[Collected data entries]
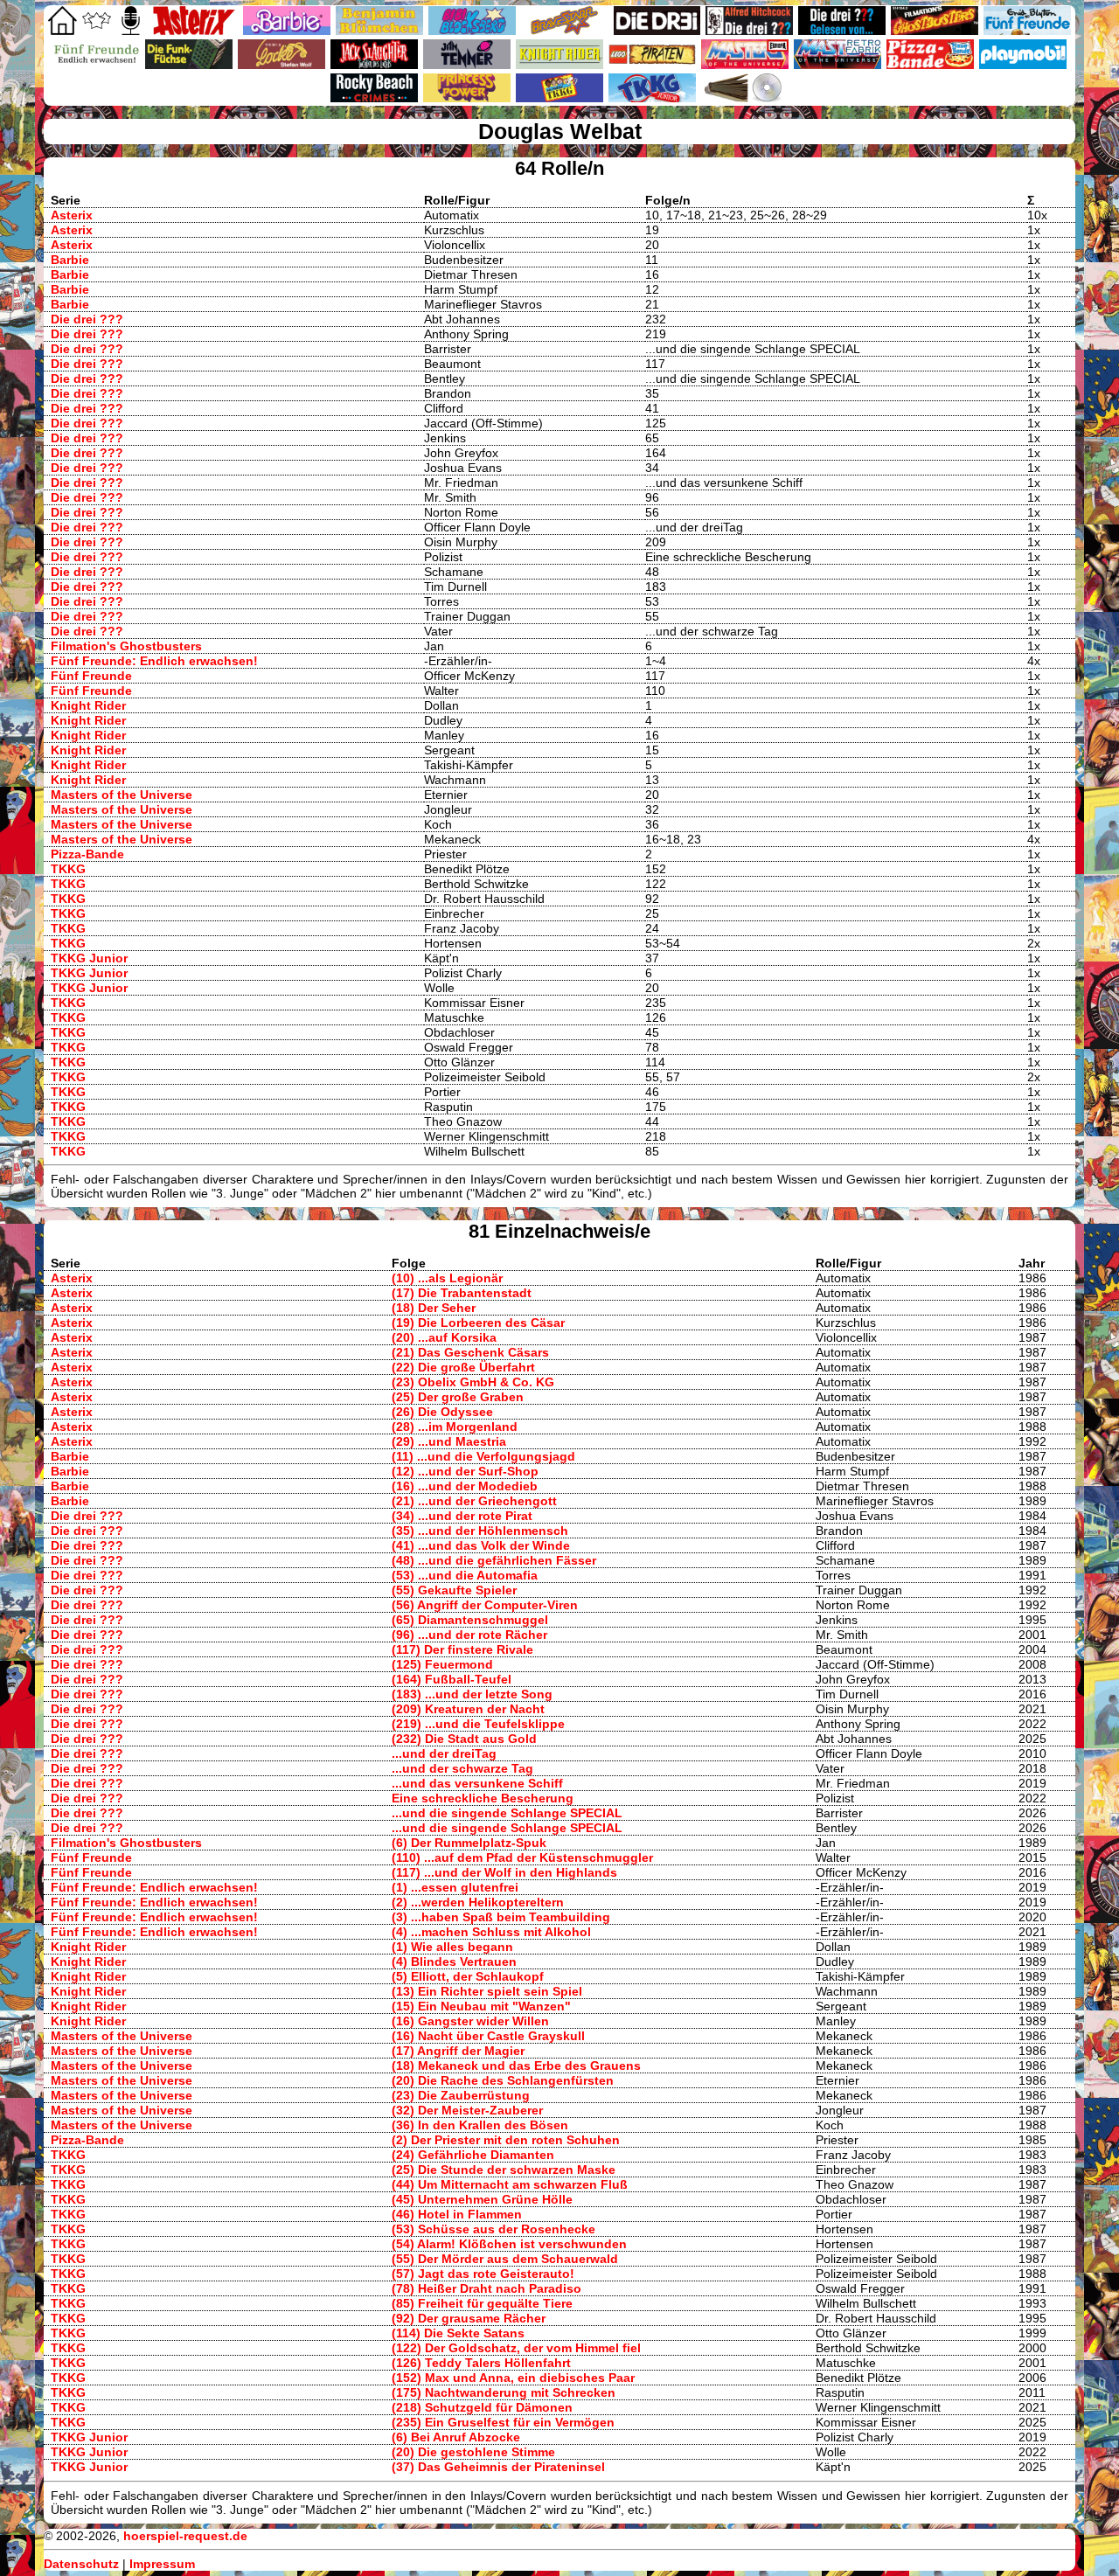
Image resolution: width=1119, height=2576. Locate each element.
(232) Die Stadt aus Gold (464, 1739)
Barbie (70, 260)
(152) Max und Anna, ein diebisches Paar (513, 2378)
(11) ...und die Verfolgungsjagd (483, 1456)
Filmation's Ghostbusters (126, 646)
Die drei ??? (87, 319)
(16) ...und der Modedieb (465, 1486)
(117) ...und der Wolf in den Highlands (504, 1872)
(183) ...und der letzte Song (472, 1694)
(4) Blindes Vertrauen (454, 1961)
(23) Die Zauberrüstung (461, 2095)
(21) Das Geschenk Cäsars (470, 1352)
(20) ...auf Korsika (444, 1337)
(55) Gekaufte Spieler (454, 1590)
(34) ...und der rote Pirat (462, 1516)
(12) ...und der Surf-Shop (465, 1471)
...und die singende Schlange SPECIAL (507, 1813)
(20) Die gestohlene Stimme (473, 2452)
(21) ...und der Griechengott (474, 1501)
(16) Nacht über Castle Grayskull (488, 2036)
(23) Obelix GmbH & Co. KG (473, 1382)
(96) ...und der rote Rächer (469, 1635)
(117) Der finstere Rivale (462, 1649)
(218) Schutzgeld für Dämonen (482, 2407)
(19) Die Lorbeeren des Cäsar (478, 1323)
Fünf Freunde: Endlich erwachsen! (154, 661)
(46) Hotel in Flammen (457, 2214)
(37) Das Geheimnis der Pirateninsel (498, 2467)
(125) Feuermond (442, 1664)
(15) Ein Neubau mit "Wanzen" (481, 2006)
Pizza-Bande (87, 854)
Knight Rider (88, 705)
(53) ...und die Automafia (465, 1575)
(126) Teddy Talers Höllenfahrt (481, 2363)
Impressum (162, 2564)
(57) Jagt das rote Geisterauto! (483, 2274)
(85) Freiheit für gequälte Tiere (482, 2303)
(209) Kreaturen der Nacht (468, 1709)
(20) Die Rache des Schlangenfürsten (503, 2080)
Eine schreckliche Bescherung (482, 1798)
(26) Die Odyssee (442, 1412)
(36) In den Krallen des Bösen (480, 2125)
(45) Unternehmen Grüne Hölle (482, 2199)
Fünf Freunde (91, 676)
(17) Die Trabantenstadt (462, 1293)
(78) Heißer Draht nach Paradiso (486, 2288)
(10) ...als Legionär (447, 1278)
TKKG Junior (89, 958)
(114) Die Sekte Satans (458, 2333)
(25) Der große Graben (458, 1397)
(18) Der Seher (434, 1308)
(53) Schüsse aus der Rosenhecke (493, 2229)
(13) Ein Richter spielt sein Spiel (487, 1991)
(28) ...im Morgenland (455, 1427)
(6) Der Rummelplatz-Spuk (469, 1843)
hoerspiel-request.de (185, 2536)
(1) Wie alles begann (452, 1947)
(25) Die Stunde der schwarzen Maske (503, 2170)
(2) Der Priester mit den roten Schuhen (506, 2140)
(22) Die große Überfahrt (463, 1367)
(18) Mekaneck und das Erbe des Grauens (516, 2066)
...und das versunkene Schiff (477, 1783)
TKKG (68, 869)
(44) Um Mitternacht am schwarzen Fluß (510, 2184)
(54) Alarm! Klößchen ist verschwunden (509, 2244)
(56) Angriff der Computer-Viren (485, 1605)
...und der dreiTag (444, 1753)
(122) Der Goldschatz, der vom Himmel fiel (516, 2348)
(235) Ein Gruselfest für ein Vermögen (503, 2422)
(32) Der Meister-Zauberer (467, 2110)
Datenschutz (81, 2564)
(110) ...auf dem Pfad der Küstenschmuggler (522, 1857)
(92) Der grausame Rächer (469, 2318)
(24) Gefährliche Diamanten (473, 2155)
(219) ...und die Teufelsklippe (478, 1724)
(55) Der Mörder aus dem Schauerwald (505, 2259)
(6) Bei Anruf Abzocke (456, 2437)
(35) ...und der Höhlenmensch (480, 1531)
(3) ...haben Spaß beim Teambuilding (501, 1917)
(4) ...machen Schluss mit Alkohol (491, 1932)
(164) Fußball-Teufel (451, 1679)
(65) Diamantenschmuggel (470, 1620)
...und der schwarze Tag (462, 1768)
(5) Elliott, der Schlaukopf (468, 1976)
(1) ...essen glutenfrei (455, 1887)
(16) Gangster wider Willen (470, 2021)
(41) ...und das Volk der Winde (481, 1545)
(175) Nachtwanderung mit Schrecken (503, 2392)
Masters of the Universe (121, 795)
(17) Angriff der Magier (458, 2051)
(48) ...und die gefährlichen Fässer (494, 1560)
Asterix (72, 215)
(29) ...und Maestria (449, 1441)
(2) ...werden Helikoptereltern (478, 1902)
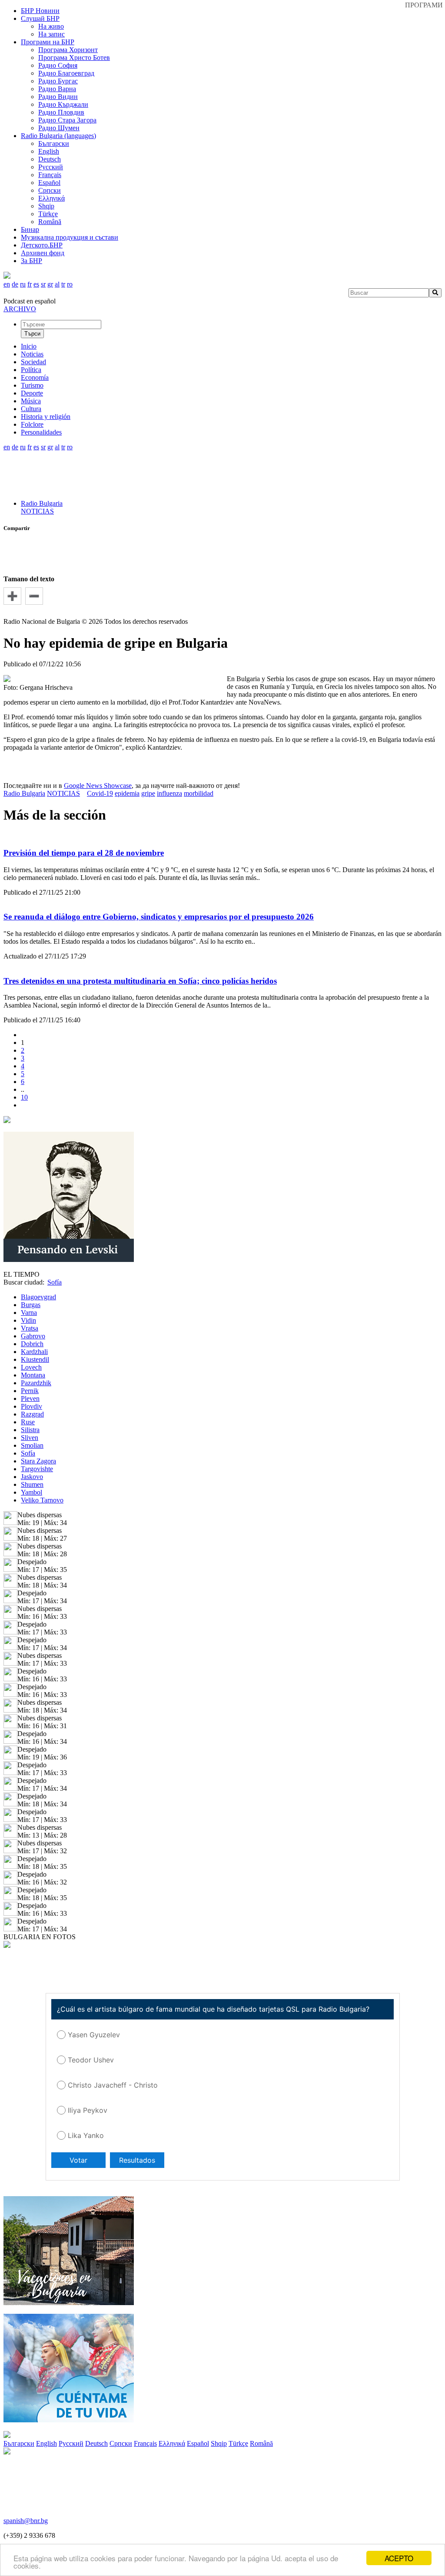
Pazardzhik (36, 1383)
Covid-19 (100, 793)
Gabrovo (33, 1336)
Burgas (30, 1304)
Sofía (28, 1453)
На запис (51, 34)
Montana (33, 1375)
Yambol (31, 1492)
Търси (32, 333)
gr (50, 284)
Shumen (32, 1484)
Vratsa (29, 1328)
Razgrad (32, 1414)
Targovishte (37, 1468)
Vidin (28, 1320)
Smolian (32, 1445)
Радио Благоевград (66, 73)
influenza (169, 793)
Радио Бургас (58, 81)
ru (23, 284)
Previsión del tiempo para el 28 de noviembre (83, 852)
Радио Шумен (59, 128)
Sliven (29, 1437)
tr (63, 284)
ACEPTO (399, 2558)
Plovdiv (31, 1406)
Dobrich (32, 1343)
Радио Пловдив (61, 112)
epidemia (127, 793)
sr (43, 284)
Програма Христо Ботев (74, 57)
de (15, 284)
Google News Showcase (98, 785)
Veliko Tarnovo (42, 1500)
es (36, 284)
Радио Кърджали (63, 104)
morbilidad (198, 793)
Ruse (28, 1422)
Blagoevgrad (38, 1297)
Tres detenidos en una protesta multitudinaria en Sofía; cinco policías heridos (140, 980)
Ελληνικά (51, 198)
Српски (49, 190)
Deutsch (49, 159)
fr (29, 284)
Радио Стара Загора (67, 120)
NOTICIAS (37, 511)
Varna (29, 1312)
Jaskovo (32, 1476)
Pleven (30, 1398)
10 (24, 1097)
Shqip (46, 206)
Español (49, 182)
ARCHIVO (19, 309)
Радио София (57, 65)
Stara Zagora (38, 1461)
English (48, 151)
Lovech (31, 1367)
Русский (50, 167)
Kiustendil (35, 1359)
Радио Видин (58, 96)
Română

▶ _Work to be completed_
Print again the lines of the entries above that fall between the line holding "morbilidad (198, 793)" and the line holding "ARCHIVO (19, 309)", inclusive, exactly as they stand.

▶ _Answer space_
morbilidad (198, 793)
Ruse (28, 1422)
Blagoevgrad (38, 1297)
Tres detenidos en una protesta multitudinaria en Sofía; cinco policías heridos (140, 980)
Ελληνικά (51, 198)
Српски (49, 190)
Deutsch (49, 159)
fr (29, 284)
Радио Стара Загора (67, 120)
NOTICIAS (37, 511)
Varna (29, 1312)
Jaskovo (32, 1476)
Pleven (30, 1398)
10 (24, 1097)
Shqip (46, 206)
Español (49, 182)
ARCHIVO (19, 309)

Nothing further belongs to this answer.